At the High Court, Mr Justice Cian Ferriter awarded €12,096 to Kevin Heeney and his eight-year-old son Mason over the accident in their Tenerife aparthotel room in August 2015. Photograph: Chris Maddaloni/Collins
At the High Court, Mr Justice Cian Ferriter awarded €12,096 to Kevin Heeney and his eight-year-old son Mason over the accident in their Tenerife aparthotel room in August 2015. Photograph: Chris Maddaloni/Collins

Sunway Travel has been ordered by the High Court to pay €12,000 to a man and his young son over an accident in which the boy was injured by an aparthotel room ceiling fan that was too low.

Mr Justice Cian Ferriter awarded €12,096 to Kevin Heeney and his eight-year-old son Mason over the accident in their Tenerife aparthotel room in August 2015. The award comprises €8,500 compensation for the injury to Mason who was left with a small lifelong scar behind his right ear and €3,596 for the cost of the two-week holiday itself.

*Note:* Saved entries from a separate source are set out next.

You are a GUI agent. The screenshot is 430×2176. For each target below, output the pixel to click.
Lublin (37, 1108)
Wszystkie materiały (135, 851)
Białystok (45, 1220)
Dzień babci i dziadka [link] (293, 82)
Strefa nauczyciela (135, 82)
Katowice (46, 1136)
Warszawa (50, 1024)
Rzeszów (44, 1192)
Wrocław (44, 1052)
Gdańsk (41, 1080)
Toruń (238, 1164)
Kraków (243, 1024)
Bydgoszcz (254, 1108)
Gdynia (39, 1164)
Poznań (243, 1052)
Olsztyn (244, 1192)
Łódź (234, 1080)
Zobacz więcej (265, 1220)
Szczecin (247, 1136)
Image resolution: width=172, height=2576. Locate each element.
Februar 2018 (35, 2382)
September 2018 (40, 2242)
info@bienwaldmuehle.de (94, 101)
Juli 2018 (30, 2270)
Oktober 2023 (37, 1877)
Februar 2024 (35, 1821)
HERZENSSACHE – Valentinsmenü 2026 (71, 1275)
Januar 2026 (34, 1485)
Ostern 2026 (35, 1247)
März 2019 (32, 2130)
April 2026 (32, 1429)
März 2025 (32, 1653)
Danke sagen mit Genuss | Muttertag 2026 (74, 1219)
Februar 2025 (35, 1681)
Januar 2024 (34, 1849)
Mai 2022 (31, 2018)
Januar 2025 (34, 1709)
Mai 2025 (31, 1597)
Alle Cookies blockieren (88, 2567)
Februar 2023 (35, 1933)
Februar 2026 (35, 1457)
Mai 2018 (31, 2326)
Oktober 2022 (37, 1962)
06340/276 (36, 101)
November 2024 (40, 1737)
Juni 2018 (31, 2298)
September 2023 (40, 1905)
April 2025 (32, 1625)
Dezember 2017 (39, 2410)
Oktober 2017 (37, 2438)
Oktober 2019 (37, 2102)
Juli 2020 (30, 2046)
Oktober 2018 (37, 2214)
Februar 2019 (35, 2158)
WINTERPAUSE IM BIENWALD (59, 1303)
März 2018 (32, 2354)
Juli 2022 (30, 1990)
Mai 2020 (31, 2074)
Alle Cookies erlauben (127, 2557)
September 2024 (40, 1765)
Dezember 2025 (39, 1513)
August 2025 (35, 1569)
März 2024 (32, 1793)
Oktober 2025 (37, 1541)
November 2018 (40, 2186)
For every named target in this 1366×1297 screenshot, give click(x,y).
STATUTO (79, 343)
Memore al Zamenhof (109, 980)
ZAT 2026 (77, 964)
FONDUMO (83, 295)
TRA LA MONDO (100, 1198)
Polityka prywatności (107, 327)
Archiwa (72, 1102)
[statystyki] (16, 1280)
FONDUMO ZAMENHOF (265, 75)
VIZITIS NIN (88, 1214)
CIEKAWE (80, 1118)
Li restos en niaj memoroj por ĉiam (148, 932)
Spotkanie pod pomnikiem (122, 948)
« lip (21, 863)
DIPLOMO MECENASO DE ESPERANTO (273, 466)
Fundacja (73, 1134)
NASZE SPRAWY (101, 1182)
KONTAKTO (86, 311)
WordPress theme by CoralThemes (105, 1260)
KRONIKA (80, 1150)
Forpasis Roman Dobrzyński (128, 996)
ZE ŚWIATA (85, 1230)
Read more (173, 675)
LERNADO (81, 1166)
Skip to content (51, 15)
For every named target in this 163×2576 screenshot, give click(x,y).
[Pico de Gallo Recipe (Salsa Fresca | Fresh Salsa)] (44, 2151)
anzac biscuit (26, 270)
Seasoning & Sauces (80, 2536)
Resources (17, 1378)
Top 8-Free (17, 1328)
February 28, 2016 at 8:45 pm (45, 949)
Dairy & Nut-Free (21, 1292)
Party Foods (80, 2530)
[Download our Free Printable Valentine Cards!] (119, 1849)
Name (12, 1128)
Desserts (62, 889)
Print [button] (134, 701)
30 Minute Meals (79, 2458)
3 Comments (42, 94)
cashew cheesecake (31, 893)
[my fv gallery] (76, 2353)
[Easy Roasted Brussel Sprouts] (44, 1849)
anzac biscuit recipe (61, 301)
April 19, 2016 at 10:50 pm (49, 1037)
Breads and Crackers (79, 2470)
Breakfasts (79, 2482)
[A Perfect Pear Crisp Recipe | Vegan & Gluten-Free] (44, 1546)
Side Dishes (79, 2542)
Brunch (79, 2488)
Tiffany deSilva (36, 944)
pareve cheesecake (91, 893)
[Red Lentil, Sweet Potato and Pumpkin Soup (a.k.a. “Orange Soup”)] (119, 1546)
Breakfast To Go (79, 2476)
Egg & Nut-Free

Mr Heeney, Corofin House, Clare Village, Malahide Road, Dublin, last April lost an action over the accident in the Circuit Court against Sunway Travel Ltd, trading as Sunway Holidays. Mr Heeney claimed it disrupted the family's entire package holiday.

The Circuit Court found it was an accident for which no one could be held responsible. Mr Heeney appealed to the High Court.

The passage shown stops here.